The gods of ancient Egypt were a complex lot. Where some ancient people might be content to have their gods just be regular, boring old humans with magical powers, the Egyptians had gods with animal heads and other animal traits. On top of that, they would often merge these gods with one another in different combinations and sometimes they would merge their own gods with aspects of gods from other cultures. This syncretism would occur at various times throughout Egyptian history though it seems to have happened more regularly with the passage of time. One of the most clear and famous examples of this is Amun-Ra. Amun was long considered an important god in Egyptian myth and appears as one of the eight principle deities known as the Ogdoad which were worshiped in Hermopolis. He would later be seen as the patron deity in the city of Thebes, replacing the war god Montu. It wasn’t until after a major rebellion in Thebes that Amun rose to national importance. After these events, the Egyptian rulers and priests combined Amun with the sun god, Ra to signify his position as king of all gods. Where other gods were created, Amun-Ra was seen as self-manifested and was even considered the creator god himself. Owing to these events, Amun-Ra even began to be worshiped outside of Egypt and would also be merged with foreign divinities such as Zeus.

Personally, I am unsure what traits he took on as Zeus-Ammun, but I am guessing there would have to be a penchant for turning into animals and trying to get some action from women that were not his wife.

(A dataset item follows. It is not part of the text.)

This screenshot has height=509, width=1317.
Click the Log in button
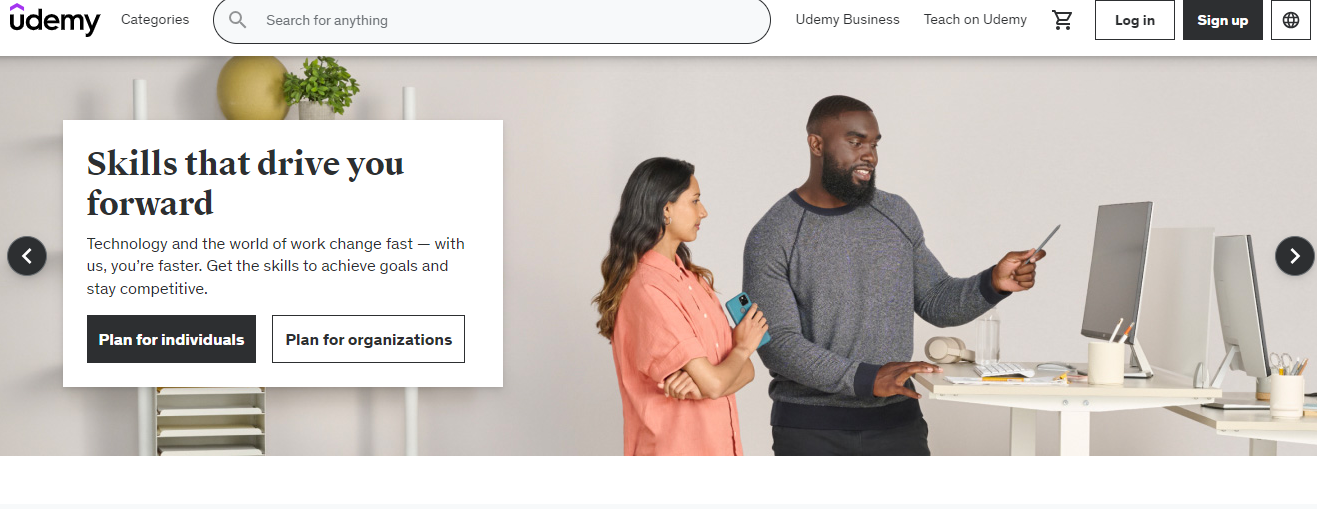click(x=1135, y=20)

All of this just goes toward conveying the concept of syncretism in ancient Egypt, which was a major factor in how their religion progressed. There are many examples of this blending of gods and goddesses and, to me, it reads a bit like how language itself shifts and changes with time. Sometimes these links were formed to identify familial relationships and kinship between gods. Other times, it could be used to express that one god is the manifestation or image of another deity. Finally, gods could be combined to create not just personalities that one could worship or identify with, but also to form entirely new religious concepts or to personify a story or mythological idea.

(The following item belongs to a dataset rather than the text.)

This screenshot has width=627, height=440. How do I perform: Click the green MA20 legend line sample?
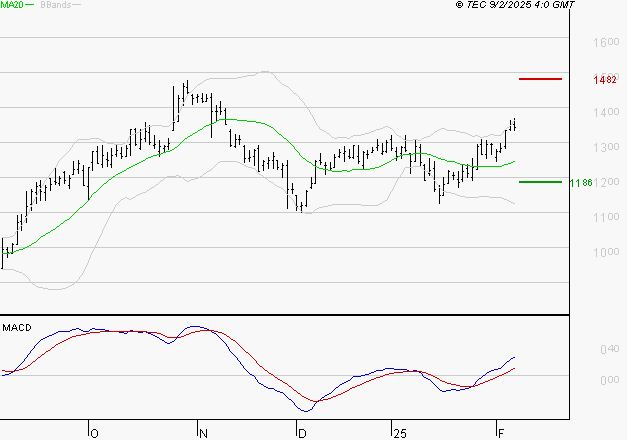coord(29,5)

It’s an extremely complex and nuanced practice that, I must admit, I am not as well versed in as I would like to be, but it is incredibly fascinating. While there is an element of this kind of religious language in a lot of mythologies, ancient Egypt as always struck me as utilizing it more than any other. Next time you read a story from Egyptian myth, try asking yourself about the subtext present there. The depth within Egyptian mythology has always surprised and delighted me, perhaps you will find the same.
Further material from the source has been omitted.